The wave of corruption cases that has swept across the Defense Ministry and the National Security Committee’s Border Service comes directly after President Nazarbayev’s strong commitment to tackle this issue, according to his “Kazakhstan-2050” speech delivered in late December 2012. While corruption remains a serious concern not only for Kazakhstan, but also to varying degrees for other post-Soviet republics, the Defense Ministry has traditionally been inaccessible to public scrutiny. The ongoing investigation of fraudulent supply contracts concluded by Kazakhstani military officials also coincides with a similar anticorruption campaign in neighboring Russia where former Defense Minister Anatoly Serdyukov is struggling to defend his controversial legacy among repeated arrests of his one-time associates and colleagues.
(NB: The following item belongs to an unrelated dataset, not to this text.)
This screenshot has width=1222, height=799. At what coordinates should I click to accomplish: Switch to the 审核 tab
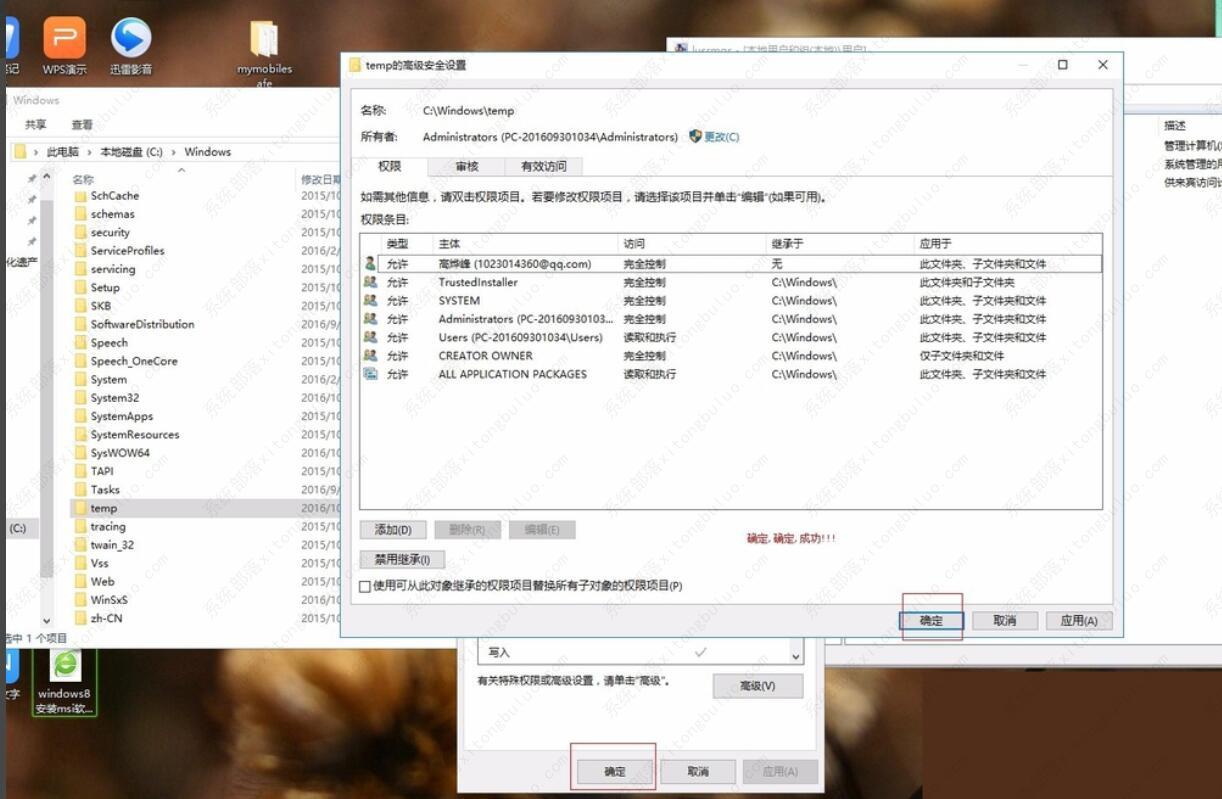coord(465,166)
The latest corruption scandal erupted in Kazakhstan in mid-2009, leading then Defense Minister Danial Akhmetov to resign. His deputy Kazhimurat Mayermanov was arrested that April after his involvement in the purchase of deficient military equipment from Israel’s IMI and Soltam Systems had been revealed in the course of a comprehensive audit. Mayermanov was subsequently convicted to 11 years in prison, whereas Akhmetov’s political career was severely compromised, although he subsequently succeeded in securing a ministerial position within the newly established Eurasian Economic Commission staffed by Russian, Kazakhstani and Belarusian government representatives. However, this was not the most controversial corruption case in the history of post-1991 Kazakhstan. In March 1999, Azerbaijani authorities inspected a Russian transport plane carrying aboard several disassembled Mig-21 fighters bound for Bratislava. The investigation made clear that this cargo was headed for North Korea to which a group of Kazakhstani generals had already sold over 30 such aircraft in spite of the international sanctions adopted against Pyongyang’s burgeoning nuclear program.

While the current anticorruption program implemented by Kazakhstani authorities may help bring to light numerous deficiencies in the system of public procurement and remove the least honest officials from their positions, it remains to be seen whether it can be efficient in the long term. The fight against corruption in military deals can only be tackled on a multilateral basis, given the vast proliferation of such practices in the defense agencies of other former Soviet states.